데이터셋 행:
========

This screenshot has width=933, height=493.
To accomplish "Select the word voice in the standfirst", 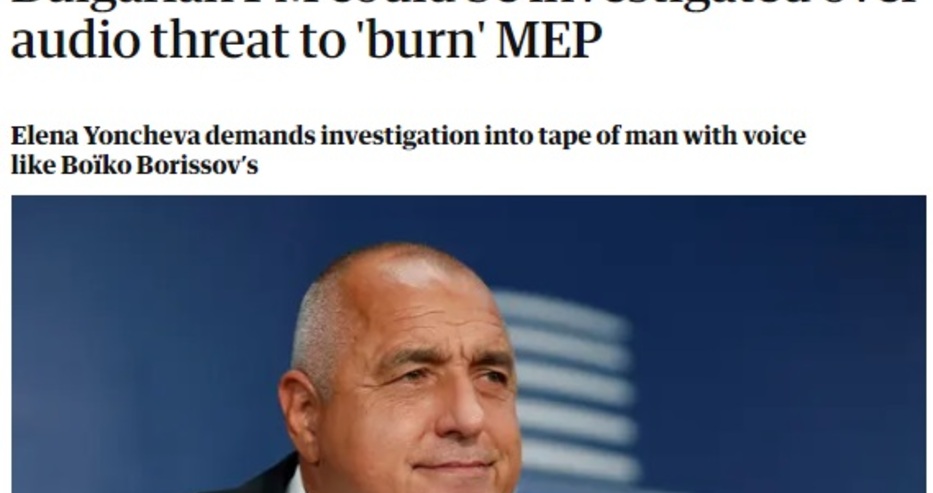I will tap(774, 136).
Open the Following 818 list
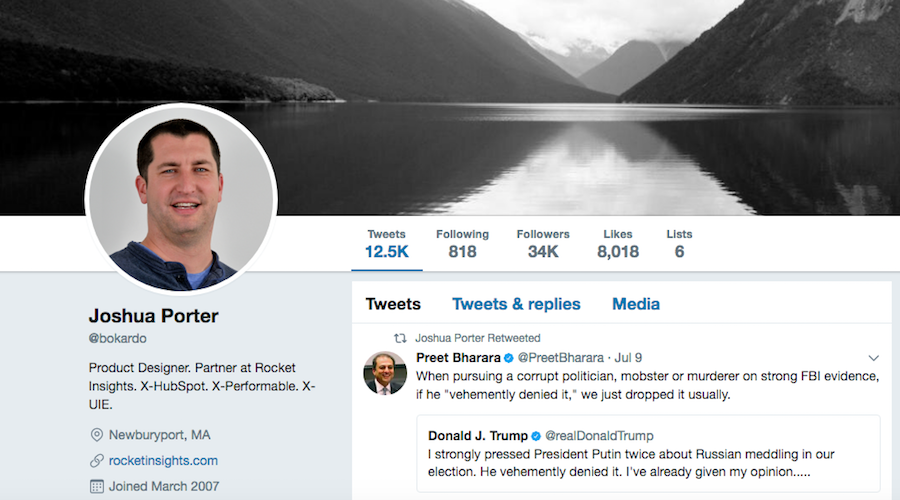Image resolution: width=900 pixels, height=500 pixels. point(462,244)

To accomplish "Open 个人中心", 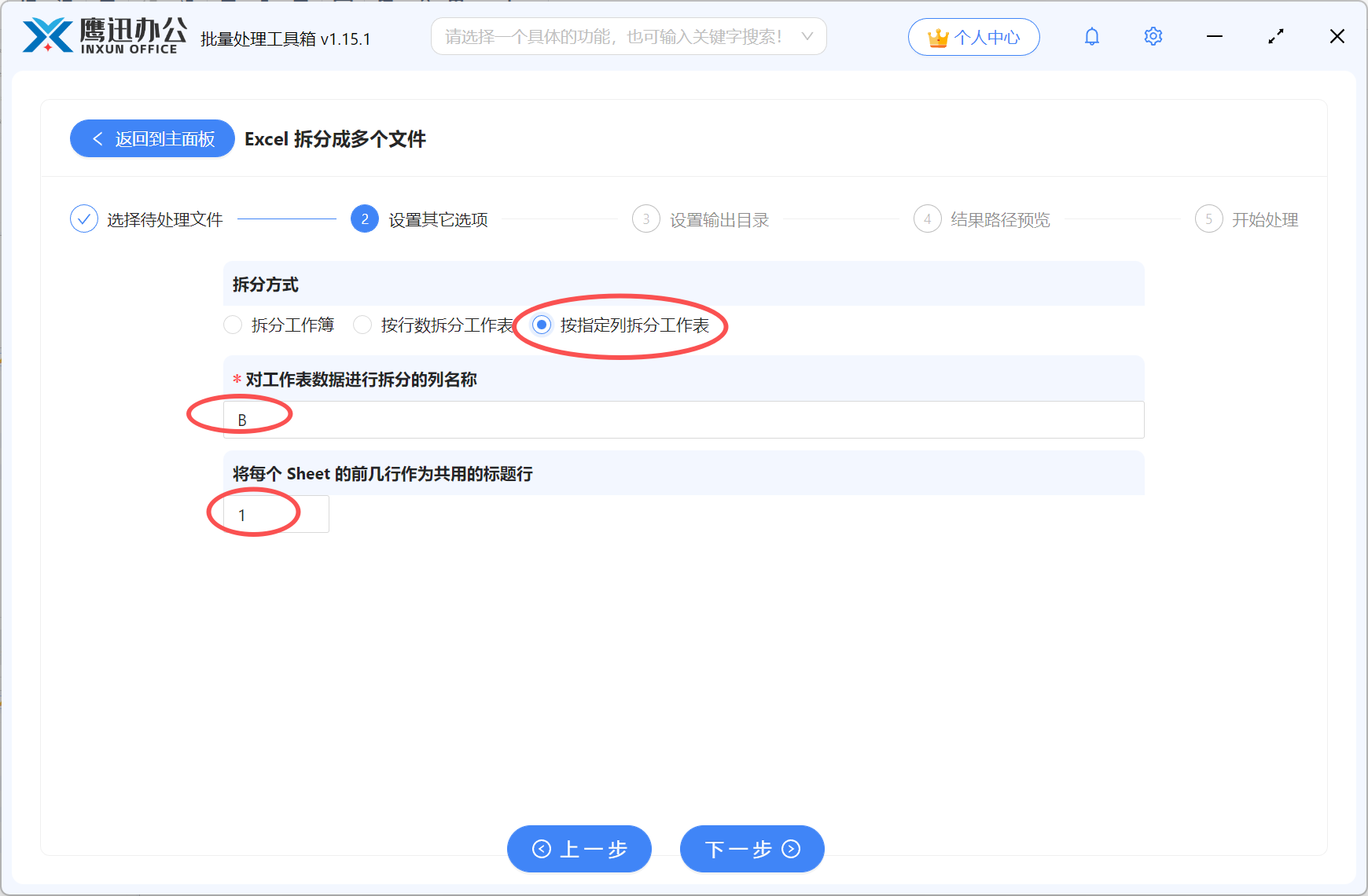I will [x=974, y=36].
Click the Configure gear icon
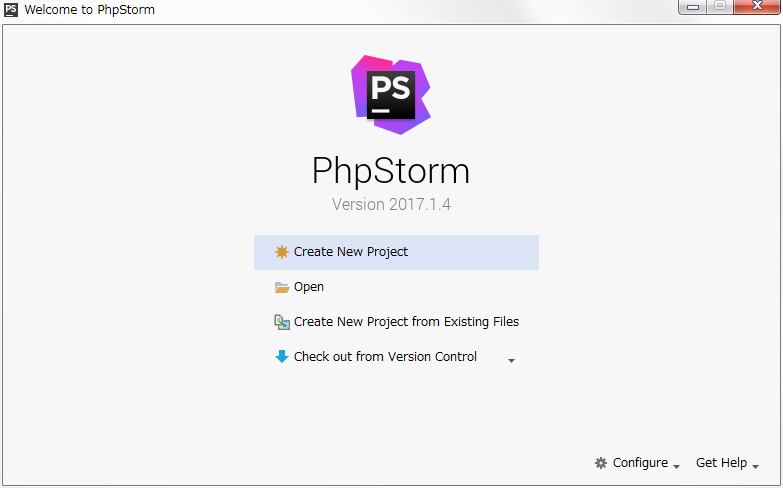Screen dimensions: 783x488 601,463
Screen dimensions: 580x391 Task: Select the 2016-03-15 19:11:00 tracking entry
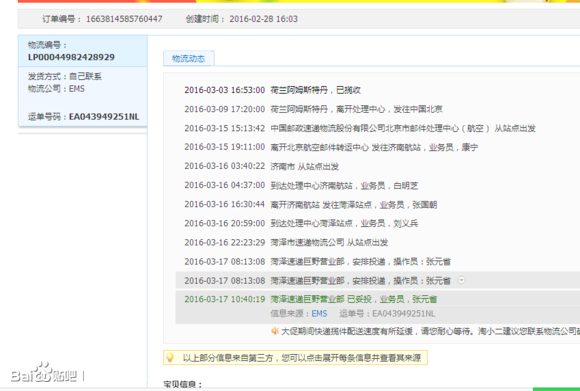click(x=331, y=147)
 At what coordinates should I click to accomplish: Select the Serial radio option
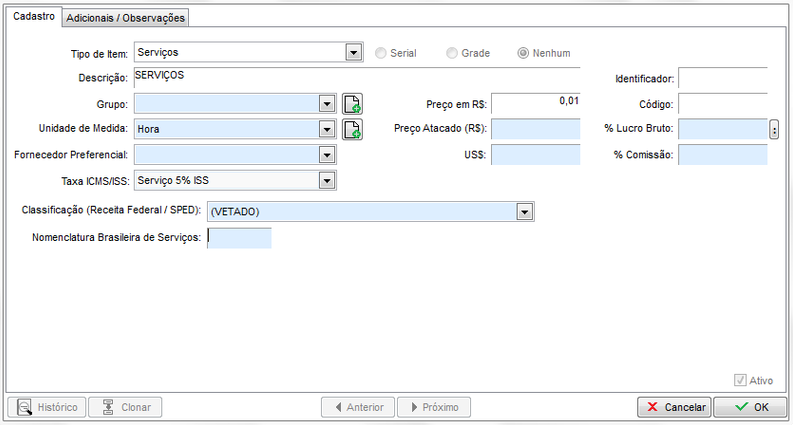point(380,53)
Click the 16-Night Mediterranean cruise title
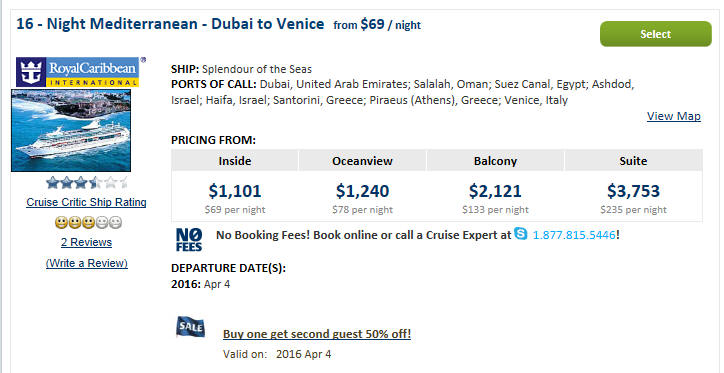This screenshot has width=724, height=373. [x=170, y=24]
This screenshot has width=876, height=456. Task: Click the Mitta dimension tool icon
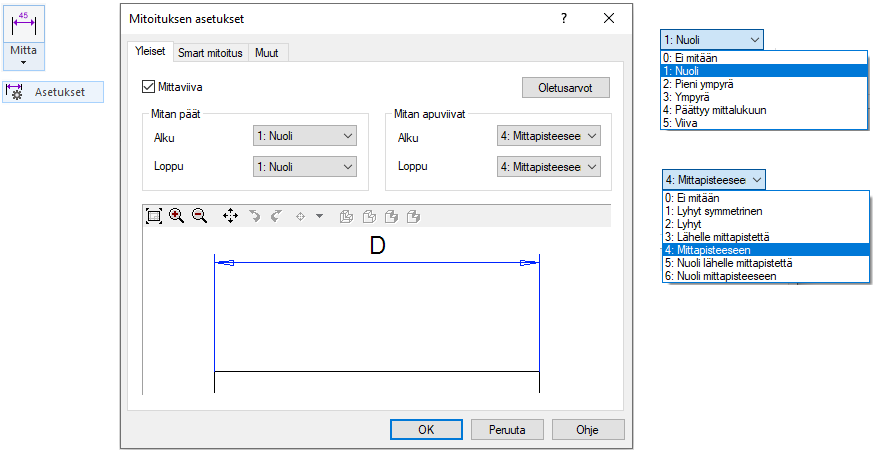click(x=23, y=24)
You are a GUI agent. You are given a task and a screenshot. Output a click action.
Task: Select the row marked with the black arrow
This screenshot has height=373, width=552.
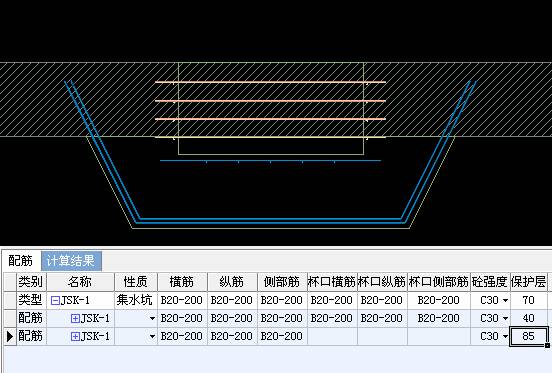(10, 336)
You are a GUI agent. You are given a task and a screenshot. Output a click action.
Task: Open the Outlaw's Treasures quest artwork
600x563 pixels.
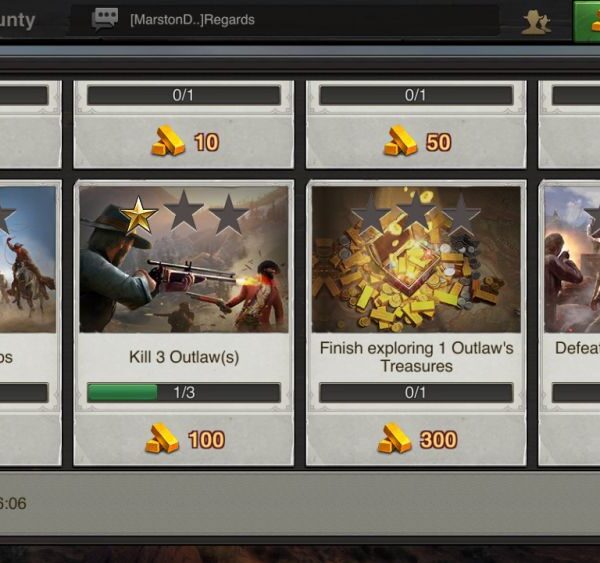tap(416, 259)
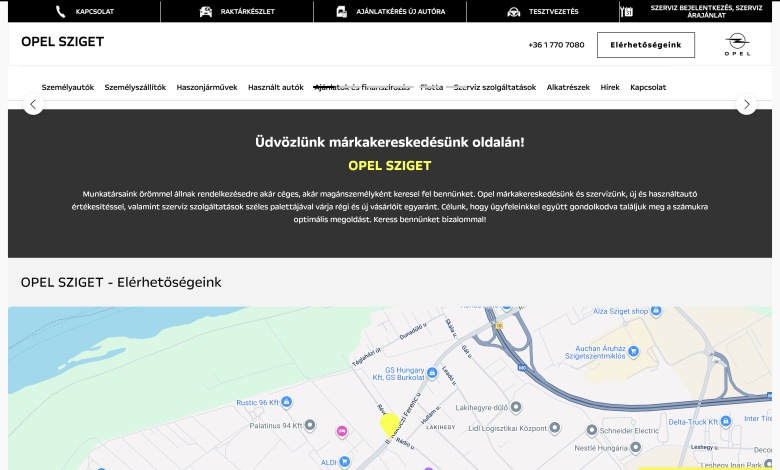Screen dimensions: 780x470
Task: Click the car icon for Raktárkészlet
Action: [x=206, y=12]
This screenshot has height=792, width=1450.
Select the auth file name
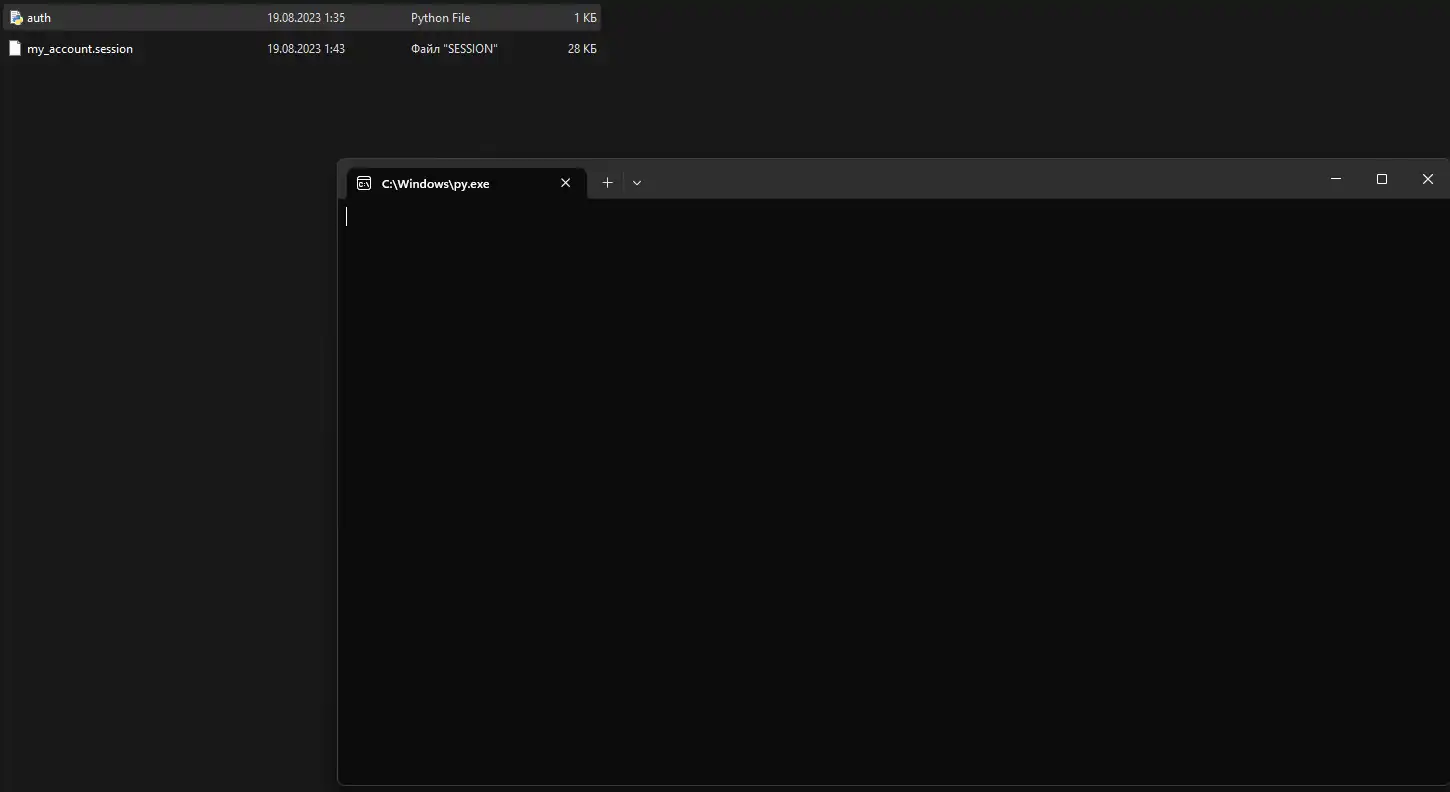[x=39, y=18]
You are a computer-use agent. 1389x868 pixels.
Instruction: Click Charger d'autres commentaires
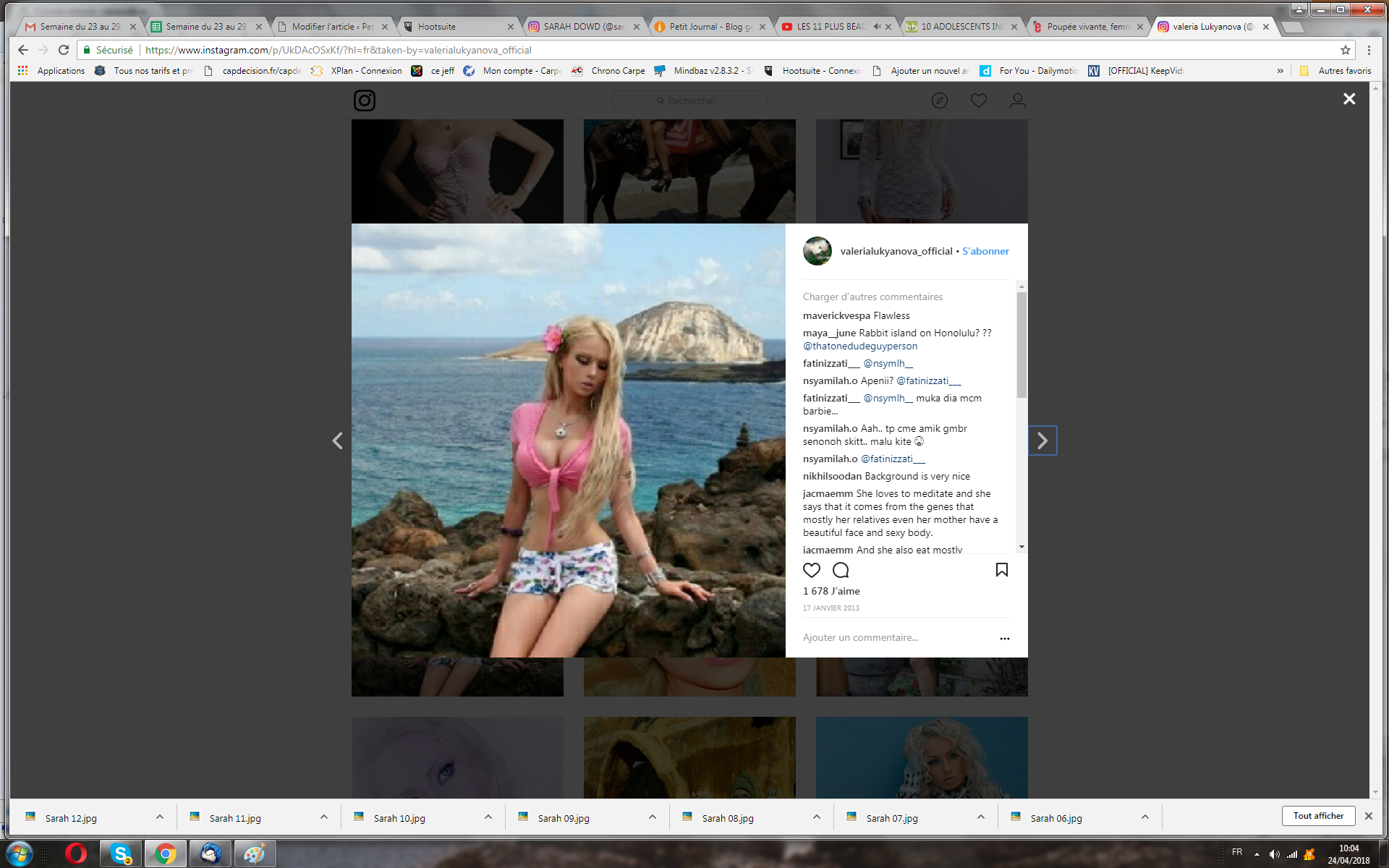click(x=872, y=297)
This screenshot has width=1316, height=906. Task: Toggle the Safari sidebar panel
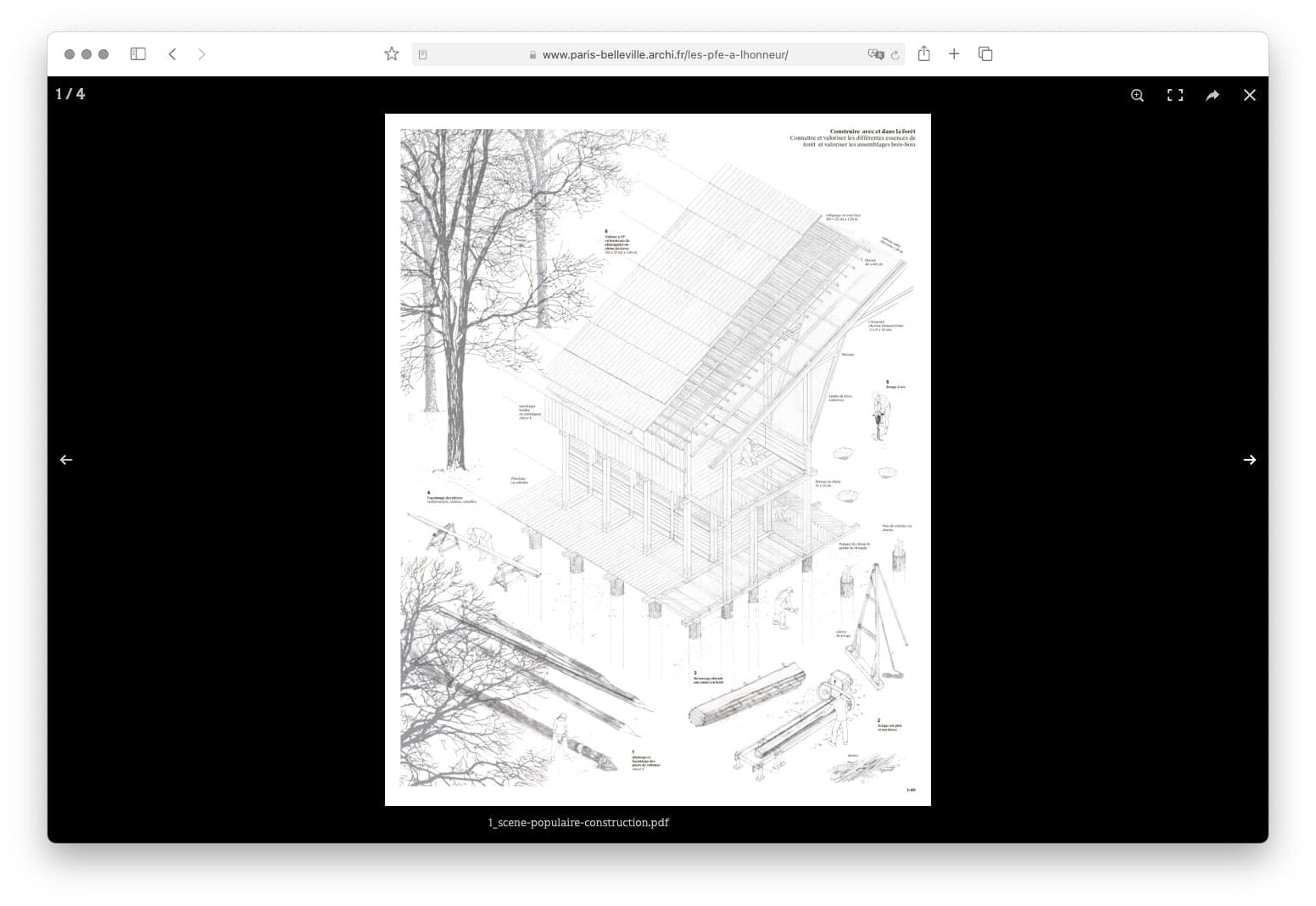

========

해야 할 일:
위 기록에서 "Screen dimensions: 580x391"라는 문구가 있는 줄부터 "This screenshot has width=724, height=373."라는 문구가 있는 줄까지, 두 줄을 포함해 그대로 다시 적으세요. 그림은 답에 넣지 마세요.

완료한 작업:
Screen dimensions: 580x391 Task: Select the 2016-03-15 19:11:00 tracking entry
click(x=331, y=147)
 At what coordinates should I click to accomplish: Select the Serial radio option
point(380,53)
Click the 16-Night Mediterranean cruise title
This screenshot has width=724, height=373. [x=170, y=24]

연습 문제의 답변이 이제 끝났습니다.